#### Task brief:
Write out every entry exactly as it appears.

(Collected data)
▶

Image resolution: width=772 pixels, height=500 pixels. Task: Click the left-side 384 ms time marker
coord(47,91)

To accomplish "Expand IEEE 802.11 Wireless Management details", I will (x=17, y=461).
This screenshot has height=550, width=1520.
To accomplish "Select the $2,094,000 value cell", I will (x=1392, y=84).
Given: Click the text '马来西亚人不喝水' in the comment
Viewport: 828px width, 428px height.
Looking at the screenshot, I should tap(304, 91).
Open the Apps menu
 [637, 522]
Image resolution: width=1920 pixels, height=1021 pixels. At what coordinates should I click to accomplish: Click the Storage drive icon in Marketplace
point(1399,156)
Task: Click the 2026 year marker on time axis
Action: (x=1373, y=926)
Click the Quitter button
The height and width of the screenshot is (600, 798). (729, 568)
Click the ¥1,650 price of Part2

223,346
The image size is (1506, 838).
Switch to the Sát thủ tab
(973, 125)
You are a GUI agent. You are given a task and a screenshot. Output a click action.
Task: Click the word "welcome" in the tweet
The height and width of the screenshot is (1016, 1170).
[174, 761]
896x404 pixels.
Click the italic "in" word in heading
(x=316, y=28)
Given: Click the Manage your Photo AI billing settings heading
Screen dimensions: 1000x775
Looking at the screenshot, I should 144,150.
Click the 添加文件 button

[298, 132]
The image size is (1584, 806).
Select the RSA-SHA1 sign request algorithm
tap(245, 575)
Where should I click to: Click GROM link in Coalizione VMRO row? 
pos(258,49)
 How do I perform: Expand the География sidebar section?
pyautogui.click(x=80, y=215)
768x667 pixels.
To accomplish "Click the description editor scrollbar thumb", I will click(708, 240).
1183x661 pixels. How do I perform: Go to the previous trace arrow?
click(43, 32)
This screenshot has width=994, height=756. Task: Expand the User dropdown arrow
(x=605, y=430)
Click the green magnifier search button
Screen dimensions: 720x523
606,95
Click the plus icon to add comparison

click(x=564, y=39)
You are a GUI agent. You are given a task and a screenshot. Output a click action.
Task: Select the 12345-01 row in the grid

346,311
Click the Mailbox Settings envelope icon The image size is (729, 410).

◀

#### Written reply:
Image resolution: width=772 pixels, height=500 pixels. Task: Click the left-side 384 ms time marker
coord(47,91)

To accomplish "Expand IEEE 802.11 Wireless Management details", I will (x=17, y=461).
This screenshot has height=550, width=1520.
To accomplish "Select the $2,094,000 value cell", I will (x=1392, y=84).
Given: Click the text '马来西亚人不喝水' in the comment
Viewport: 828px width, 428px height.
Looking at the screenshot, I should tap(304, 91).
Open the Apps menu
 [637, 522]
Image resolution: width=1920 pixels, height=1021 pixels. At what coordinates should I click to accomplish: Click the Storage drive icon in Marketplace
point(1399,156)
Task: Click the 2026 year marker on time axis
Action: (x=1373, y=926)
Click the Quitter button
The height and width of the screenshot is (600, 798). (729, 568)
Click the ¥1,650 price of Part2

223,346
The image size is (1506, 838).
Switch to the Sát thủ tab
(973, 125)
You are a GUI agent. You are given a task and a screenshot. Output a click action.
Task: Click the word "welcome" in the tweet
The height and width of the screenshot is (1016, 1170).
[174, 761]
896x404 pixels.
Click the italic "in" word in heading
(x=316, y=28)
Given: Click the Manage your Photo AI billing settings heading
Screen dimensions: 1000x775
Looking at the screenshot, I should 144,150.
Click the 添加文件 button

[298, 132]
The image size is (1584, 806).
Select the RSA-SHA1 sign request algorithm
tap(245, 575)
Where should I click to: Click GROM link in Coalizione VMRO row? 
pos(258,49)
 How do I perform: Expand the География sidebar section?
pyautogui.click(x=80, y=215)
768x667 pixels.
To accomplish "Click the description editor scrollbar thumb", I will click(708, 240).
1183x661 pixels. How do I perform: Go to the previous trace arrow?
click(43, 32)
This screenshot has width=994, height=756. Task: Expand the User dropdown arrow
(x=605, y=430)
Click the green magnifier search button
Screen dimensions: 720x523
606,95
Click the plus icon to add comparison

click(x=564, y=39)
You are a GUI agent. You are given a task and a screenshot. Output a click action.
Task: Select the 12345-01 row in the grid

346,311
Click the Mailbox Settings envelope icon The image size is (729, 410).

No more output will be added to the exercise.